Delphis F. Levia* , Irena F. Creed, … Tomo’omi Kumagai, et al.(*Corresponding author, Co-first author)


Land-use and land-cover changes are accelerating. Such changes can homogenize the water cycle and undermine planetary resilience. Policymakers and practitioners must consider water–vegetation interactions in their land-management decisions.
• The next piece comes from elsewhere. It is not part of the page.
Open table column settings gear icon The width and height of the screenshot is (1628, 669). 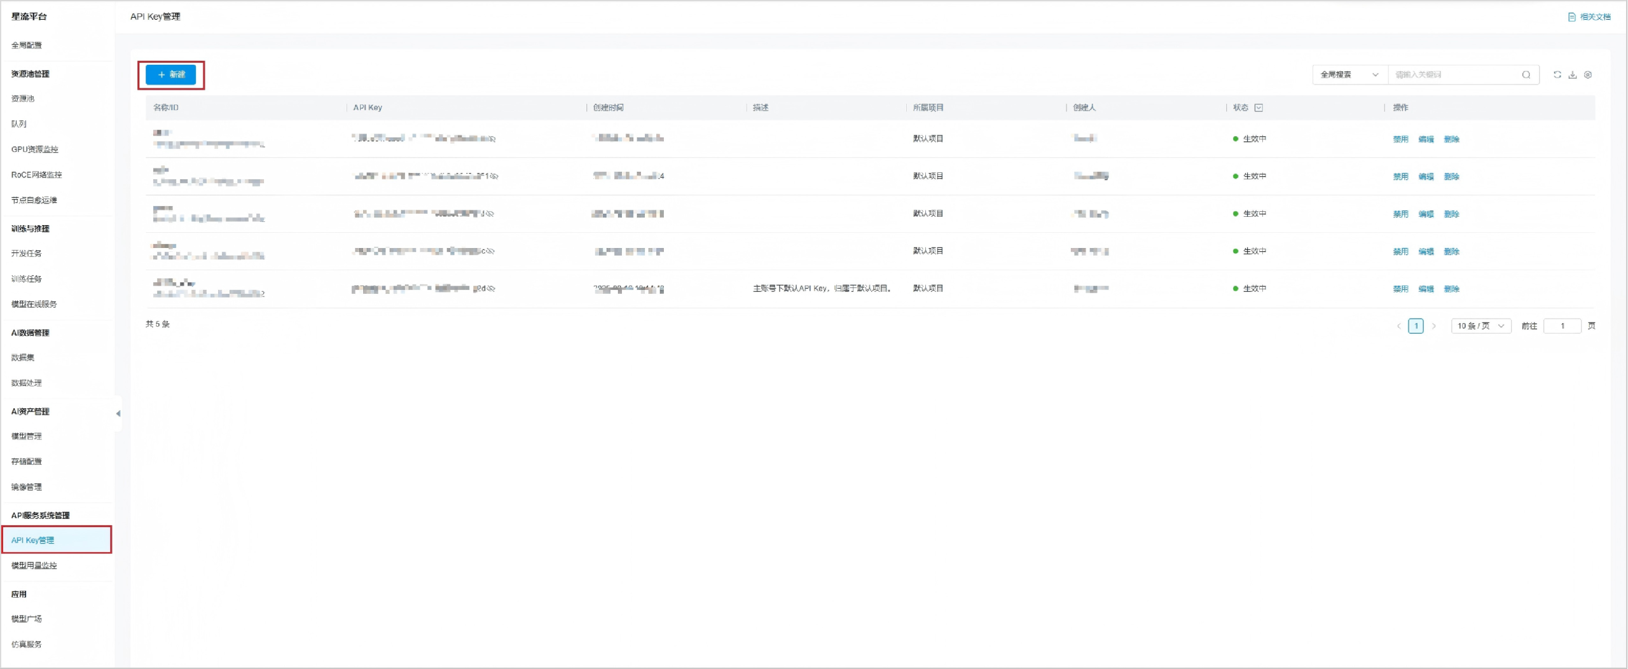[x=1588, y=74]
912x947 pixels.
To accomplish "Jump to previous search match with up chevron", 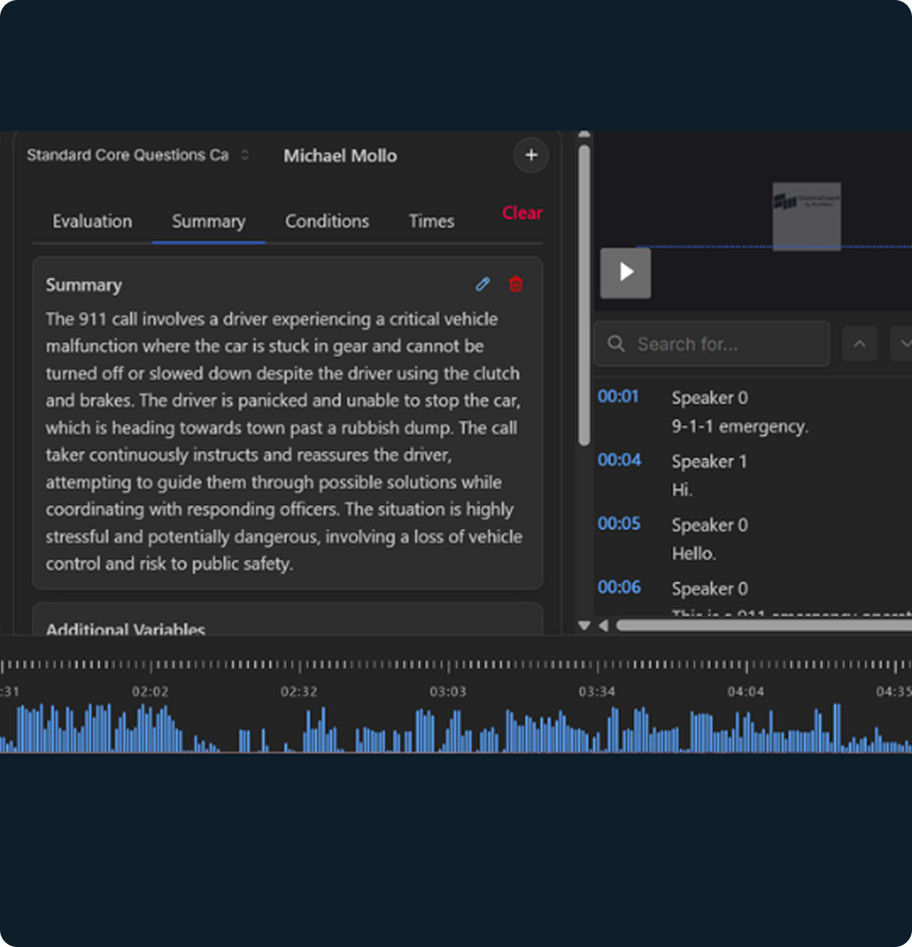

Hydrological, ecological and human systems are interconnected. Recognizing this, the United Nations declared 2018–2028 as the International Decade for Action on ‘Water for Sustainable Development’. Likewise, the International Association of Hydrological Sciences designated 2013–2022 as the scientific decade of ‘Panta Rhei – Everything Flows’ to foster hydrological research into the human influence on the water cycle. Yet, policies that alter land use and land cover to increase carbon sequestration and meet food, water and energy demands are altering the water cycle in ways that risk unintended global consequences. There are multi-faceted risks associated with large-scale, human-induced homogenization of land cover, such as the conversion of natural forests to monocultural plantations or crops. We must quantify how the resulting losses in plant diversity affect the water cycle and, in turn, planetary resilience to global change. We call on natural and social scientists alike to provide the evidence base needed to understand and sustainably manage the consequences of large-scale land-use and land-cover change for the water cycle and preserve the resilience of water-dependent ecosystems and society.